Unlike McCarville, the offense will not run through her, and at times it might succeed in spite of her. But at her best she can give the Lynx superior rebounding and defensive play, and she was at her best in the fourth quarter.

"She's shown it at times for us," Lynx coach Cheryl Reeve said. "I think with Sylvia, you've got to remember, when she first got here, it was new. And now in the playoffs, it's new again. I think she wants to try to figure things out, wants to feel good, wants to help. I thought she, today...she got really determined, and made hustle plays."

The Lynx's most emotional moment might have arrived when, with 41.7 seconds remaining, the Lynx, with Fowles on the court, forced a five-second call on an out-of-bounds play. That play had nothing to do with skills and schemes. That was maximum effort from five defenders working together, the essence of team basketball.

Fowles did not match up well with Los Angeles' versatile post players, but she might be a key to the Lynx's title hopes the rest of the playoffs.

Fowles is a three-time WNBA All-Star. Twice she has been named the league's defensive player of the year. She joined the Lynx's Big Three — Seimone Augustus, Whalen and Maya Moore — on the United States Olympic team in London in 2012.

She did not play like an all-world performer for three quarters.

"She struggled in the first half," Augustus said. "She struggled a little bit in the second half, in the third period and a little bit in the fourth. That's part of our leadership, to keep encouraging her, for her to get in the paint and keep getting her boards, and that paid off in the fourth quarter."

Parker called Moore, Whalen, Augustus and Fowles "their big four," and said she was happy with how the Sparks curbed their shooting and scoring.

Augustus said of Fowles' late emergence: "I think she needed that.

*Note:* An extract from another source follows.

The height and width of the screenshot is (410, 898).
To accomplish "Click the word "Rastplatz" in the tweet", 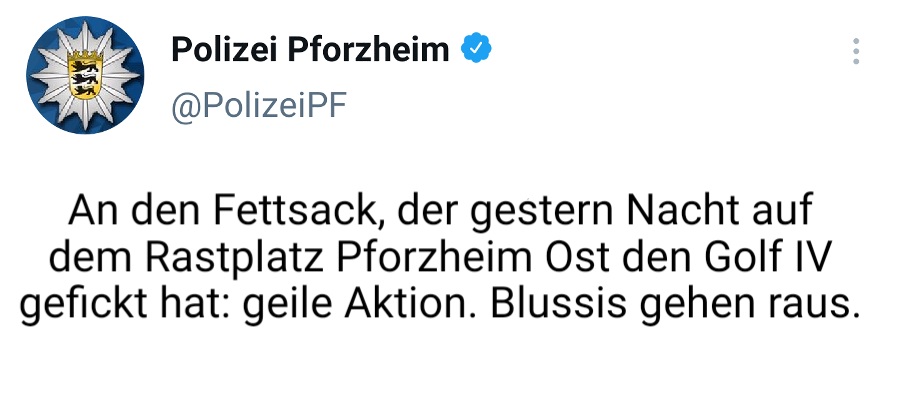I will click(239, 259).
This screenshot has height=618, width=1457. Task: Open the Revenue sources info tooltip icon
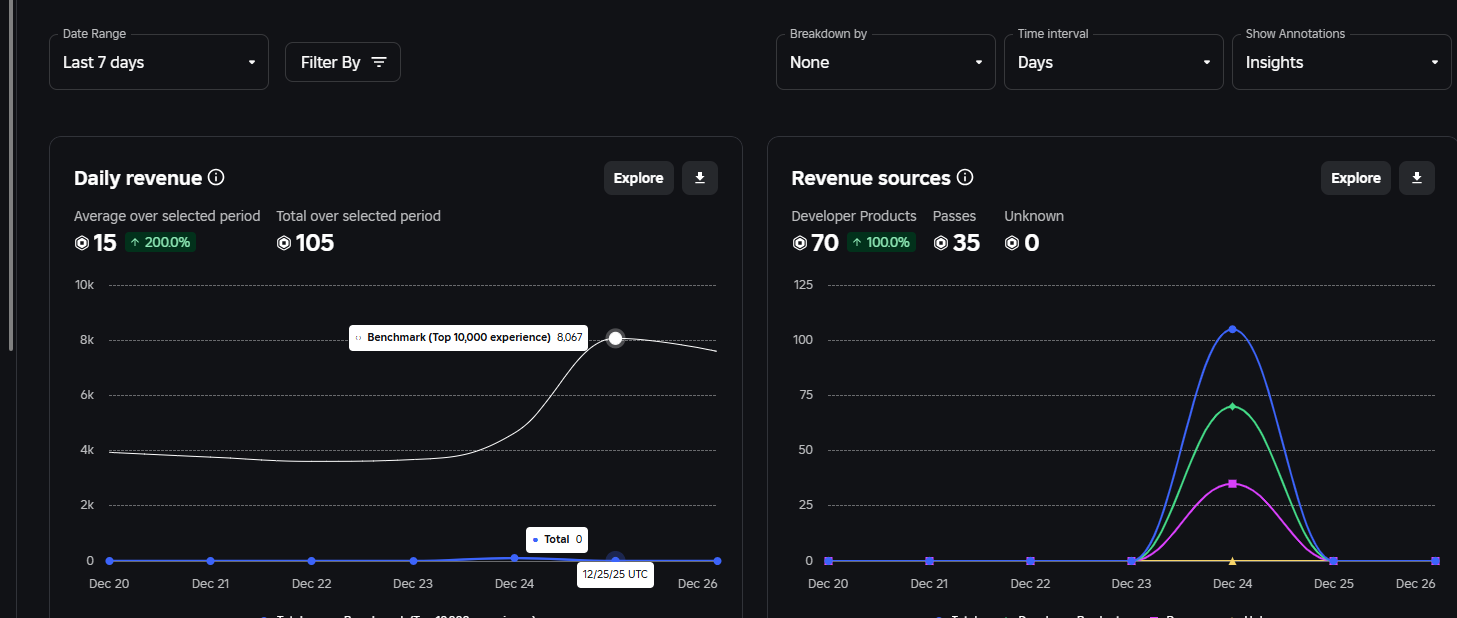click(965, 178)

She had been in a rut this series. I'm thankful that she did finally get going."

With the Lynx leading 87-80 with less than a minute remaining, Fowles sealed the victory with a forceful block near the basket. On the subsequent possession, she grabbed a rebound and drew a foul.

She made both free throws, leaving her with a fine finishing line: 13 points, 3-for-6 shooting, 7-for-8 free throws, six rebounds and one assist.

Fowles didn't have to be All-World on Tuesday. In the fourth quarter, the Lynx merely needed her to be all-in.